## Activity
Which lines of the data contain the string "Share"? Copy every one of them.

Saved data entries:
•••••

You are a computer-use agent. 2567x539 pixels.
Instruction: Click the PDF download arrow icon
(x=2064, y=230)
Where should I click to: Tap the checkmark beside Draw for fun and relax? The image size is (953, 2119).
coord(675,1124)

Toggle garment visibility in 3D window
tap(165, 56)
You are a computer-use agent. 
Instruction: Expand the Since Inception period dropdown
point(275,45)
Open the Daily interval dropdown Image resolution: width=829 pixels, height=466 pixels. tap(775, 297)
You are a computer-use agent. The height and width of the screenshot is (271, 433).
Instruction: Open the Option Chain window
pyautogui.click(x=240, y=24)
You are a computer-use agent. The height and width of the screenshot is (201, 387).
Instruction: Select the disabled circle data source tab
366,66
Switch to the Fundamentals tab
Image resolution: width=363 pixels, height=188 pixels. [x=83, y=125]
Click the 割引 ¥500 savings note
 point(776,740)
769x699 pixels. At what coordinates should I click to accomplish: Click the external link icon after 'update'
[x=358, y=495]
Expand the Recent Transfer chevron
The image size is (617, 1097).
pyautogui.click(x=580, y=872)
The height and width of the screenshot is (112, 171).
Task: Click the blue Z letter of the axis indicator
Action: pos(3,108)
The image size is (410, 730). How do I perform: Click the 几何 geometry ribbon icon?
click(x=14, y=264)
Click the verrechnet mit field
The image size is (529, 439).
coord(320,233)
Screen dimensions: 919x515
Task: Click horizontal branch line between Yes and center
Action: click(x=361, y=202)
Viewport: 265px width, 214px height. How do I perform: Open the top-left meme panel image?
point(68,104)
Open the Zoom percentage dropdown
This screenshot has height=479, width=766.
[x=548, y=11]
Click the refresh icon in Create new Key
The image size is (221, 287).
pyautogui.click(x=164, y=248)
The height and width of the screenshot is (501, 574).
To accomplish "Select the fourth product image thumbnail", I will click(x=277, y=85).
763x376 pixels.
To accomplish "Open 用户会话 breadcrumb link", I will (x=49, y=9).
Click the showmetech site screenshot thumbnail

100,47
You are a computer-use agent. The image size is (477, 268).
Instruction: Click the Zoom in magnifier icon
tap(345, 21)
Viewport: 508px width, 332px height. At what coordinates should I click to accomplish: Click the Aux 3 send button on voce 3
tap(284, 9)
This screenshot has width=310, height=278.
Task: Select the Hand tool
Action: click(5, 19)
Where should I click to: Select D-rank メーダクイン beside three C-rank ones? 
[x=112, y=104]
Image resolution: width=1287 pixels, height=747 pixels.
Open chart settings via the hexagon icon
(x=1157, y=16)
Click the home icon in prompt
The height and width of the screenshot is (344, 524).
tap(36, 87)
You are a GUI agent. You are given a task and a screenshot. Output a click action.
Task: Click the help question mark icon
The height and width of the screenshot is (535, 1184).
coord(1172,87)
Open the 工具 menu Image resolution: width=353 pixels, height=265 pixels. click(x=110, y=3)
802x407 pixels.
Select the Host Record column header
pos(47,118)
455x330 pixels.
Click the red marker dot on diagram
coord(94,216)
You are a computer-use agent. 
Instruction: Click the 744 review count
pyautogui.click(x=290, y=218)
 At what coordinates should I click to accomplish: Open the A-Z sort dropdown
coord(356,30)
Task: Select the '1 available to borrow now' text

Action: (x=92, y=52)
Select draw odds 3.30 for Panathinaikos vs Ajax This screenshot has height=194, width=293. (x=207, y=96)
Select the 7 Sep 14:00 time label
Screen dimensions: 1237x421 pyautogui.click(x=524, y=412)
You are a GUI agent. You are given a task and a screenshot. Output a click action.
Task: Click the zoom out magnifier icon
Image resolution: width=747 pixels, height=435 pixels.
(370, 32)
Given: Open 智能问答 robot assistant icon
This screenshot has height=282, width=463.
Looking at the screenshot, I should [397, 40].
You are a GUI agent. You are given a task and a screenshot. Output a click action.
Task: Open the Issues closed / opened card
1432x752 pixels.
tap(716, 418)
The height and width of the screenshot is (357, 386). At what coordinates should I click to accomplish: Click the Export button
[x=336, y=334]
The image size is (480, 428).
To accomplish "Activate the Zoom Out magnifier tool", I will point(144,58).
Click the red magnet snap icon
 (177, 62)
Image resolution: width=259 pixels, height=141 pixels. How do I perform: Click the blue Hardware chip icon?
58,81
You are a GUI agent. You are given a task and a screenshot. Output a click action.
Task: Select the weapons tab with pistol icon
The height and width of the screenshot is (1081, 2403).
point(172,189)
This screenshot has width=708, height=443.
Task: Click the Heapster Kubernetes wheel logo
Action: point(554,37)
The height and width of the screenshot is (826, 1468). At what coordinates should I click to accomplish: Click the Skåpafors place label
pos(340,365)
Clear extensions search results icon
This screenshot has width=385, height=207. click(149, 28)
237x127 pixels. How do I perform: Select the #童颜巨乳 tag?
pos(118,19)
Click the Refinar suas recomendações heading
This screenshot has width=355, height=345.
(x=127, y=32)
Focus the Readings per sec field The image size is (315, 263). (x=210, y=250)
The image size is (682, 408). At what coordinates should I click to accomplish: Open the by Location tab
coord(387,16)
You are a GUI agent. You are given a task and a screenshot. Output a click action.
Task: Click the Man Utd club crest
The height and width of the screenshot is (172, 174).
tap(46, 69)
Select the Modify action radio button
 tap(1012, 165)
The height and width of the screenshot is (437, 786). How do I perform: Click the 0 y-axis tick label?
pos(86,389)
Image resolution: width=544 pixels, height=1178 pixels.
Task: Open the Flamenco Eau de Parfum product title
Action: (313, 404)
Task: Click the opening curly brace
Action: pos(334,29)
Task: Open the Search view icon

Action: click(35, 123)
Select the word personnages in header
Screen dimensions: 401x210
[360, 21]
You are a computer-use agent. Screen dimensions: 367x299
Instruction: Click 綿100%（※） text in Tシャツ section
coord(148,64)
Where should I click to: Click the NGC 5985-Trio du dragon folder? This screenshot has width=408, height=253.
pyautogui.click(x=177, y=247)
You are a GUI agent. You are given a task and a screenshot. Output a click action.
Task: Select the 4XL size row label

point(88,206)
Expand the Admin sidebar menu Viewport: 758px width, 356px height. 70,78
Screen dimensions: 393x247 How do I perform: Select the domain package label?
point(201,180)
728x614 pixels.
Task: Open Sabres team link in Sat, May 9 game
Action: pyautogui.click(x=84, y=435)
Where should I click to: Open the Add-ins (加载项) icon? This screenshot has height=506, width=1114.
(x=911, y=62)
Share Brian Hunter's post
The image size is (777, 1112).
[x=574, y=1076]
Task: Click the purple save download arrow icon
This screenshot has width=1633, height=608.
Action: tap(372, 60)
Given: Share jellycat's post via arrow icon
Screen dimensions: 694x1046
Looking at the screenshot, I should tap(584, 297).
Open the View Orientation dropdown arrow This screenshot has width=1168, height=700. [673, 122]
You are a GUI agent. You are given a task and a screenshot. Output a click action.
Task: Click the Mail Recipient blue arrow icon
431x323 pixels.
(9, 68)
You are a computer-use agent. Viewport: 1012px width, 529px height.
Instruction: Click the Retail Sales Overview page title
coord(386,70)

•••••

## Result of this exercise
Share Brian Hunter's post
Given: Share jellycat's post via arrow icon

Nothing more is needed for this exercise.